Tame morphism from a curve to $\mathbb{P}^1$ Let $k$ be an algebraically closed field of characteristic $p\ge 0$. Let $C$ be a smooth projective curve over $k$. Is it possible to find a map $C \to \mathbb{P}^1$ that is tamely ramified at every point of $C$, i.e. such that the ramification index at every point of $C$ is prime to $p$?
A result of Fulton says that, if $k$ is (algebraically closed) of characteristic $p\ne 2$, then it is possible to find a morphism $C \to \mathbb{P}^1$ that is a simple cover: only double points may appear and at most one in every fiber. (This is theorem 8.1 in "Hurwitz schemes and the irreducibility of moduli of algebraic curves", Ann. of Math. 90, 1969. He says it is classical and dates back to Severi.)
Fulton's result gives a positive answer for fields of characteristic $p\ne 2$. But what about characteristic 2? Does the result still hold? I would already be interested in answers in particular cases (elliptic curves for instance).
EDIT: I added the hypothesis that the field is algebraically closed in order to focus on what I am really interested in. Still, I would also appreciate comments on how relevant this hypothesis is.
 A: this is silly but if you do not assume the ground field is algebraically closed, then the answer is no. Namely, suppose that C is the generic curve of genus g in char 2 where g is large. Then every divisor class on C is a multiple of K_C. (This is a highly nontrivial theorem.) Now if we had a tame morphism C ---> P^1 then the ramification indices would all be even, hence the ramification divisor would be 2E for some effective divisor. Then K_C = -2H + 2E where H is the pullback of the ample divisor from P^1. Contradiction.
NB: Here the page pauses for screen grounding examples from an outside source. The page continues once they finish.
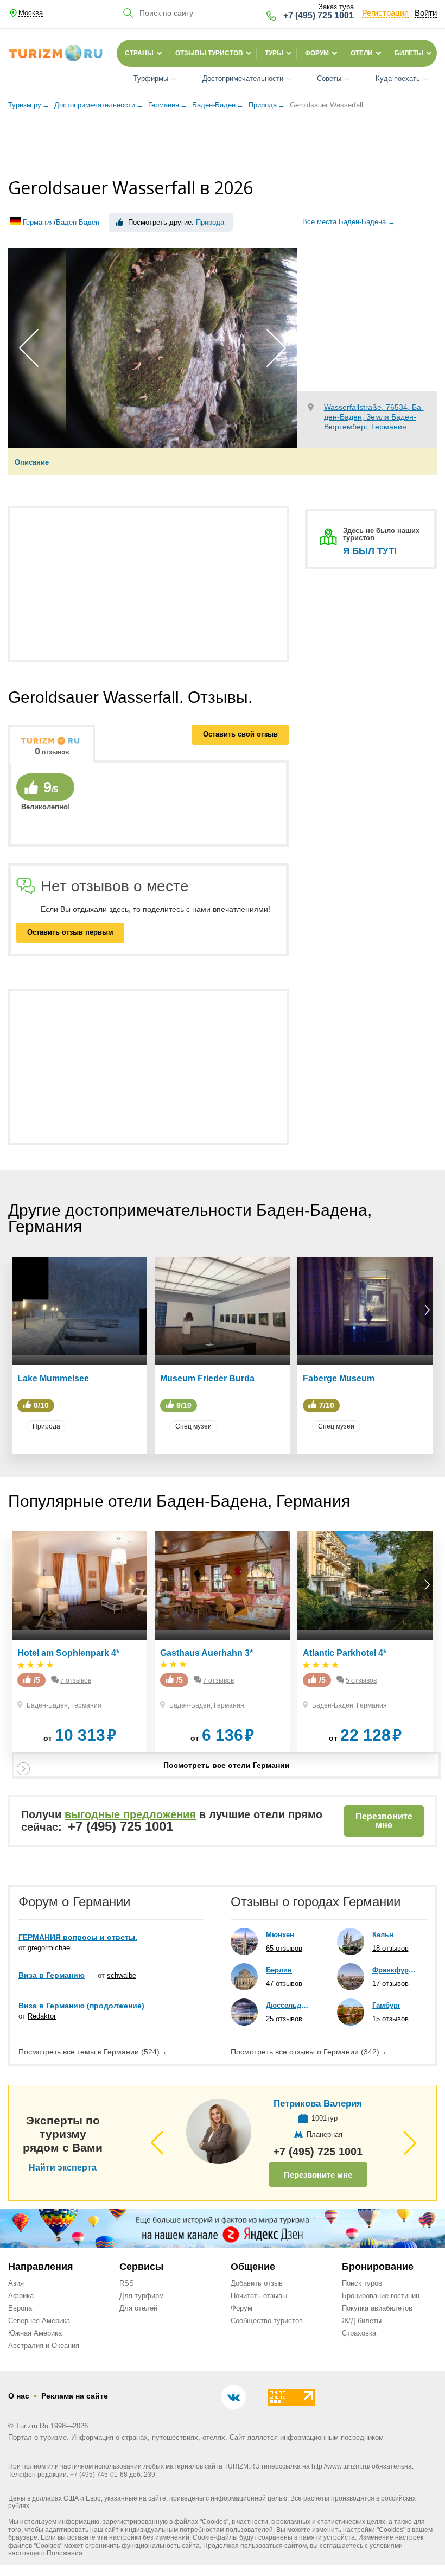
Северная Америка (39, 2321)
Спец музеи (193, 1426)
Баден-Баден (77, 222)
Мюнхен (280, 1935)
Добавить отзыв (257, 2283)
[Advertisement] (222, 145)
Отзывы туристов (209, 53)
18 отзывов (390, 1948)
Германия (38, 222)
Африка (21, 2296)
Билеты (409, 53)
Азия (16, 2283)
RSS (126, 2283)
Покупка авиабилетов (377, 2308)
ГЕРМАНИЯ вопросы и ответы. (77, 1937)
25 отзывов (284, 2019)
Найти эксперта (63, 2167)
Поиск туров (362, 2283)
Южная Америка (35, 2333)
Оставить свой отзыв (240, 734)
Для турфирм (141, 2296)
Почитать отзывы (259, 2296)
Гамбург (386, 2005)
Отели (362, 53)
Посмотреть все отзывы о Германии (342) (309, 2051)
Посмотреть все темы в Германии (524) (92, 2051)
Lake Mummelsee (53, 1378)
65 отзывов (284, 1948)
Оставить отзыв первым (70, 932)
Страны (139, 53)
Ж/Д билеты (362, 2321)
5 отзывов (361, 1680)
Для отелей (138, 2308)
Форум (317, 53)
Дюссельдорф (288, 2005)
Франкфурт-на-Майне (394, 1970)
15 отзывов (390, 2019)
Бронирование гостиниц (380, 2296)
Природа (210, 222)
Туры (274, 53)
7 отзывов (75, 1680)
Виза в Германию (51, 1975)
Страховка (359, 2333)
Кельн (382, 1935)
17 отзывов (390, 1983)
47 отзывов (284, 1983)
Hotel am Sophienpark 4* (68, 1653)
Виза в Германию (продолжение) (81, 2005)
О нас (18, 2395)
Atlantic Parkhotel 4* (344, 1653)
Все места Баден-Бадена (348, 221)
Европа (20, 2308)
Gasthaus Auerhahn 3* (206, 1653)
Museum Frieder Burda (207, 1378)
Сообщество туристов (267, 2321)
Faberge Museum (338, 1378)
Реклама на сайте (74, 2395)
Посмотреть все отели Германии (226, 1765)
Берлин (279, 1970)
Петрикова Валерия (318, 2103)
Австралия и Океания (43, 2346)
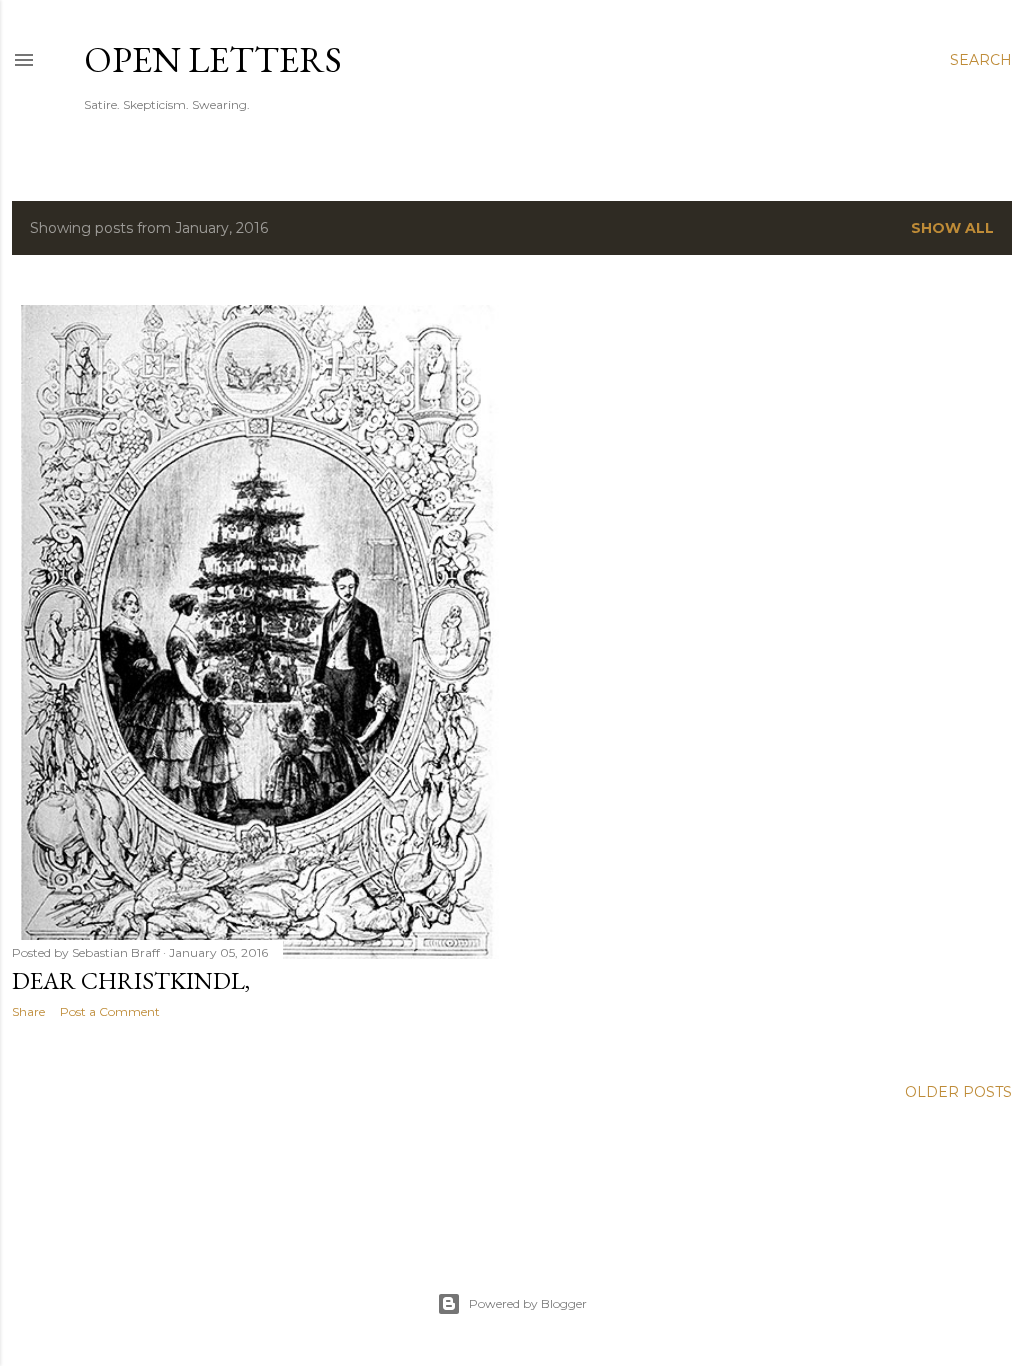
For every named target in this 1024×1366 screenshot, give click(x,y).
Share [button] (28, 1011)
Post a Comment (110, 1011)
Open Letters (213, 59)
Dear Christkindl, (131, 980)
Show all (952, 228)
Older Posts (958, 1092)
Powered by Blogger (528, 1303)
Edit: Actually, now I just got a little bit worried about the difficult thing referenced above, as I don't know a reference and it is possible that one can take the square root of the canonical divisor on a general curve in characteristic 2. Namely, there is that weird thing where d(x^2 + x^3) = x^2dx in characteristic 2. So if you take a general Lefschetz pencil on that curve then it seems that the ramification has degree 2 everywhere and the x^3 term is also present at every point and then you'd actually get a square root of K_C. So I am sorry but my argument is faulty! Please take away the upvotes for this answer! Thanks!
A: In [Stefan Schroer, Curves with only triple ramification], the author gives lower bounds on the dimension of the subset of the moduli space of curves for which the question has a positive answer.